I went to lunch with my mom today, and as I was devouring my chicken fingers in a most unladylike manner, I noticed I had an audience. She was an 11 year old girl, with sun-freckled cheeks and brand new school sneakers on her feet. She was a cute kid, but despite the ribbon she tied in her ponytail, probably not the kind that would ever make it on to the cheerleading squad or the kind that would have a boy say yes when her best friend asked him out for her. When you're 11, these things are important to you. She sat with her mother in their booth, and stared at me for what was almost the entirety of both my meal and hers. Now, having once been an 11 year old girl, I can imagine that she was thinking very wonderful or either very horrible things about me. Girls of that age almost always think in extremes, and the shift from one to the next is dizzying to even the most well-adapted thought-acrobat. As she wasn't whispering to her mother while shifting her eyes back and forth from me, I'll assume that she wasn't horrified at my outfit.
I remember being 11. I remember being in Claire's, picking out that one blessed pair of earrings my mother was graciously allowing me to buy for picture day, and watching the older girls walk past me and into the stores with the half-nude mannequins and the employees with half-smiles and wondering at all the marvelous things that they must do. I remember thinking that their lives were magically more exciting than mine--that they spent their days shopping for new outfits and their evenings with their boyfriends in all the expensive restaurants. I imagined that they were always approached by the cutest, most popular boys, and that everyone wanted them to be their friend, and that they were always the nicest girls, even though they were beautiful and popular and probably rich. I never in my wildest imagination would have thought that these girls were worrying about their Spanish test, shopping off a failed job interview, getting out of their abusive home, paying their maxed out credit card bill, just getting off a terrible shift at work, or late with their rent payment. I wanted so desperately to talk to these older girls, to have them answer my questions about boys and clothes and periods and kissing, but I never would have wanted the real answers. I never would have wanted to hear that life continues to be difficult ten years after 11.
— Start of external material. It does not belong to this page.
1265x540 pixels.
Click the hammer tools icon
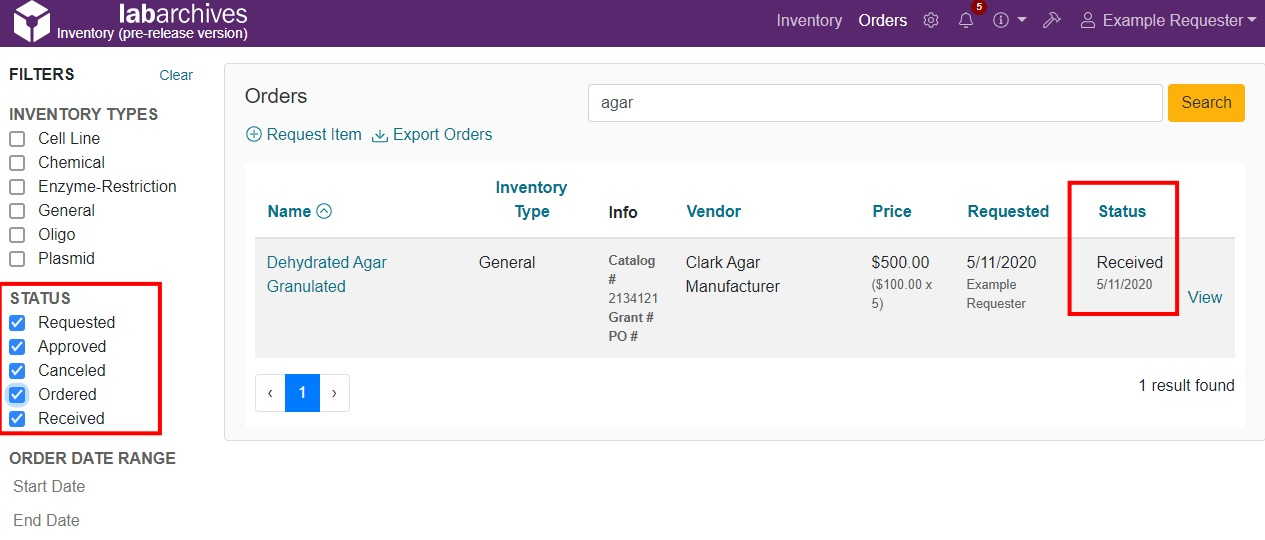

If this little girl, twirling her ketchup cup under the spout as I had done thirty seconds earlier, had spoken to me, and we'd talked about her life ten years later, she would be quite disappointed with time. Never would she imagine that 21 is not really that old, or that I am still as insecure and doubting as she is. She would never guess that my age has often failed to answer my questions, but has instead given me better questions. If she were to ask, I could not bring myself to tell her that although I'm grown up enough not to need my best friend to ask out a boy for me, the rejection that ensues is still just as horrifying and painful. I could never tell her that those fights she has with her mother about her outfit and curfew will only grow into more hurtful arguments about bigger issues. I couldn't tell her that her best friend won't be her best friend in even 6 months, or that she will probably never stop doubting her reflection in the mirror or whether or not people like her.
But because I couldn't have offered her happy answers, I would have liked to tell her that she is a beautiful girl, and that I liked her shirt, and I bet her boyfriend gave her that necklace. She would have appreciated that, because when you're an 11 year old girl, all you really want is for someone to notice you, think that you are pretty, and want to be your friend. And I think that in a way, time disappoints us all.